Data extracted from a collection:
----
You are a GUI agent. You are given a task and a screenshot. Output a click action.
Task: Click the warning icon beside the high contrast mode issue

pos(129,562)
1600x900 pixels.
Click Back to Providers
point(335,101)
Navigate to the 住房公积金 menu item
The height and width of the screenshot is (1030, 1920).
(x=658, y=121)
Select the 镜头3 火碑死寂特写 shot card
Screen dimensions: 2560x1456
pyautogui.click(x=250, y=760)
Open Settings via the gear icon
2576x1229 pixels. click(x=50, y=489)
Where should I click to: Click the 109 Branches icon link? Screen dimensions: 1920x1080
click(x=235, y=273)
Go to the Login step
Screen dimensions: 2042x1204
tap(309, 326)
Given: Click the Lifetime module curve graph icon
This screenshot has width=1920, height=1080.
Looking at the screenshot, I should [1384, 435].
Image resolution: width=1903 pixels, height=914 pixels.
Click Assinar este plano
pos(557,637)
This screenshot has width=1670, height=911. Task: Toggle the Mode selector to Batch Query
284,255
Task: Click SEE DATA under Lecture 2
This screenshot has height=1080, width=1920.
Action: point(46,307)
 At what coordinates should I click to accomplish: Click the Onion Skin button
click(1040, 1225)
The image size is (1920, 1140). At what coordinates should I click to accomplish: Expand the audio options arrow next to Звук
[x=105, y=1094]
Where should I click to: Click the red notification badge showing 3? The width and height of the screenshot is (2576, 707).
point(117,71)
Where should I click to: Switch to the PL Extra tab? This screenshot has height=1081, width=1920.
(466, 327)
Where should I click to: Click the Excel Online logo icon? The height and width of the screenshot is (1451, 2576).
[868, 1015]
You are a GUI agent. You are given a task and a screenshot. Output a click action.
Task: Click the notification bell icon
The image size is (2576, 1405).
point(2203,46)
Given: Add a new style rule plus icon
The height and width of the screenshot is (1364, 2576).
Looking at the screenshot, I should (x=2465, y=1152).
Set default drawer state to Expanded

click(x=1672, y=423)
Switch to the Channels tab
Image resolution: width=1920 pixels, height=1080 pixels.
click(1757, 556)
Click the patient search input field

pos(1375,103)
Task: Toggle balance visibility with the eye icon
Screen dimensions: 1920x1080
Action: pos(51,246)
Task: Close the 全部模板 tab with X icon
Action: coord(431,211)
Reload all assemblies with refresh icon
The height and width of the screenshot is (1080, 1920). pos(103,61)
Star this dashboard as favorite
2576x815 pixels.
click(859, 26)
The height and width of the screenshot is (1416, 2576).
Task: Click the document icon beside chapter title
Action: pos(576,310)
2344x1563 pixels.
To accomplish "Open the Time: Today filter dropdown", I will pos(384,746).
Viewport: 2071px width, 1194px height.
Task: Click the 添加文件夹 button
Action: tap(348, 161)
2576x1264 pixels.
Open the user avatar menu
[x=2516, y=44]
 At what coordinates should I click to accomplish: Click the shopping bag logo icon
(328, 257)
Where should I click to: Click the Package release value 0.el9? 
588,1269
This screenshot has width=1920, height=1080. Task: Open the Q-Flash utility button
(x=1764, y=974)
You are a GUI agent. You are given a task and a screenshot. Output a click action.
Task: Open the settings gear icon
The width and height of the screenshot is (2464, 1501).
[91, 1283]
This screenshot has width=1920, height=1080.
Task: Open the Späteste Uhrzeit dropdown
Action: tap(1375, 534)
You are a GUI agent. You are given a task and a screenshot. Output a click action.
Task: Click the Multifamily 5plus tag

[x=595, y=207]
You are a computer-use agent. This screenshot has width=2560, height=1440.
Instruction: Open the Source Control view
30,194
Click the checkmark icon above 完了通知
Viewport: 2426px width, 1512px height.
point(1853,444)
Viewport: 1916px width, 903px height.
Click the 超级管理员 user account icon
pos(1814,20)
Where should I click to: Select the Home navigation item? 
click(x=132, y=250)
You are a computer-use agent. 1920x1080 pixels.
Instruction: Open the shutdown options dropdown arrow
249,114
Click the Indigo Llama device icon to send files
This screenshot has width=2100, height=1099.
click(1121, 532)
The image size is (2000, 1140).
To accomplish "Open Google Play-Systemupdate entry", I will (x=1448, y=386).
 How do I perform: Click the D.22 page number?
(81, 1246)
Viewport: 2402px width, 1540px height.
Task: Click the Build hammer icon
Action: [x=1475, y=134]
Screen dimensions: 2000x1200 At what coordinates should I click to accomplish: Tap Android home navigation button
----
INSTRUCTIONS FOR THE TASK: Retype the data exactly.

RESPONSE TO THE TASK:
You are a GUI agent. You are given a task and a screenshot. Output a click action.
Task: Click the warning icon beside the high contrast mode issue

pos(129,562)
1600x900 pixels.
Click Back to Providers
point(335,101)
Navigate to the 住房公积金 menu item
The height and width of the screenshot is (1030, 1920).
(x=658, y=121)
Select the 镜头3 火碑死寂特写 shot card
Screen dimensions: 2560x1456
pyautogui.click(x=250, y=760)
Open Settings via the gear icon
2576x1229 pixels. click(x=50, y=489)
Where should I click to: Click the 109 Branches icon link? Screen dimensions: 1920x1080
click(x=235, y=273)
Go to the Login step
Screen dimensions: 2042x1204
tap(309, 326)
Given: Click the Lifetime module curve graph icon
This screenshot has width=1920, height=1080.
Looking at the screenshot, I should [1384, 435].
Image resolution: width=1903 pixels, height=914 pixels.
Click Assinar este plano
pos(557,637)
This screenshot has width=1670, height=911. Task: Toggle the Mode selector to Batch Query
284,255
Task: Click SEE DATA under Lecture 2
This screenshot has height=1080, width=1920.
Action: point(46,307)
 At what coordinates should I click to accomplish: Click the Onion Skin button
click(1040, 1225)
The image size is (1920, 1140). At what coordinates should I click to accomplish: Expand the audio options arrow next to Звук
[x=105, y=1094]
Where should I click to: Click the red notification badge showing 3? The width and height of the screenshot is (2576, 707).
point(117,71)
Where should I click to: Switch to the PL Extra tab? This screenshot has height=1081, width=1920.
(466, 327)
Where should I click to: Click the Excel Online logo icon? The height and width of the screenshot is (1451, 2576).
[868, 1015]
You are a GUI agent. You are given a task and a screenshot. Output a click action.
Task: Click the notification bell icon
The image size is (2576, 1405).
point(2203,46)
Given: Add a new style rule plus icon
The height and width of the screenshot is (1364, 2576).
Looking at the screenshot, I should (x=2465, y=1152).
Set default drawer state to Expanded

click(x=1672, y=423)
Switch to the Channels tab
Image resolution: width=1920 pixels, height=1080 pixels.
click(1757, 556)
Click the patient search input field

pos(1375,103)
Task: Toggle balance visibility with the eye icon
Screen dimensions: 1920x1080
Action: pos(51,246)
Task: Close the 全部模板 tab with X icon
Action: coord(431,211)
Reload all assemblies with refresh icon
The height and width of the screenshot is (1080, 1920). pos(103,61)
Star this dashboard as favorite
2576x815 pixels.
click(859, 26)
The height and width of the screenshot is (1416, 2576).
Task: Click the document icon beside chapter title
Action: pos(576,310)
2344x1563 pixels.
To accomplish "Open the Time: Today filter dropdown", I will pos(384,746).
Viewport: 2071px width, 1194px height.
Task: Click the 添加文件夹 button
Action: tap(348, 161)
2576x1264 pixels.
Open the user avatar menu
[x=2516, y=44]
 At what coordinates should I click to accomplish: Click the shopping bag logo icon
(328, 257)
Where should I click to: Click the Package release value 0.el9? 
588,1269
This screenshot has width=1920, height=1080. Task: Open the Q-Flash utility button
(x=1764, y=974)
You are a GUI agent. You are given a task and a screenshot. Output a click action.
Task: Open the settings gear icon
The width and height of the screenshot is (2464, 1501).
[91, 1283]
This screenshot has width=1920, height=1080.
Task: Open the Späteste Uhrzeit dropdown
Action: tap(1375, 534)
You are a GUI agent. You are given a task and a screenshot. Output a click action.
Task: Click the Multifamily 5plus tag

[x=595, y=207]
You are a computer-use agent. This screenshot has width=2560, height=1440.
Instruction: Open the Source Control view
30,194
Click the checkmark icon above 完了通知
Viewport: 2426px width, 1512px height.
point(1853,444)
Viewport: 1916px width, 903px height.
Click the 超级管理员 user account icon
pos(1814,20)
Where should I click to: Select the Home navigation item? 
click(x=132, y=250)
You are a computer-use agent. 1920x1080 pixels.
Instruction: Open the shutdown options dropdown arrow
249,114
Click the Indigo Llama device icon to send files
This screenshot has width=2100, height=1099.
click(1121, 532)
The image size is (2000, 1140).
To accomplish "Open Google Play-Systemupdate entry", I will (x=1448, y=386).
 How do I perform: Click the D.22 page number?
(81, 1246)
Viewport: 2402px width, 1540px height.
Task: Click the Build hammer icon
Action: [x=1475, y=134]
Screen dimensions: 2000x1200 At what coordinates should I click to accomplish: Tap Android home navigation button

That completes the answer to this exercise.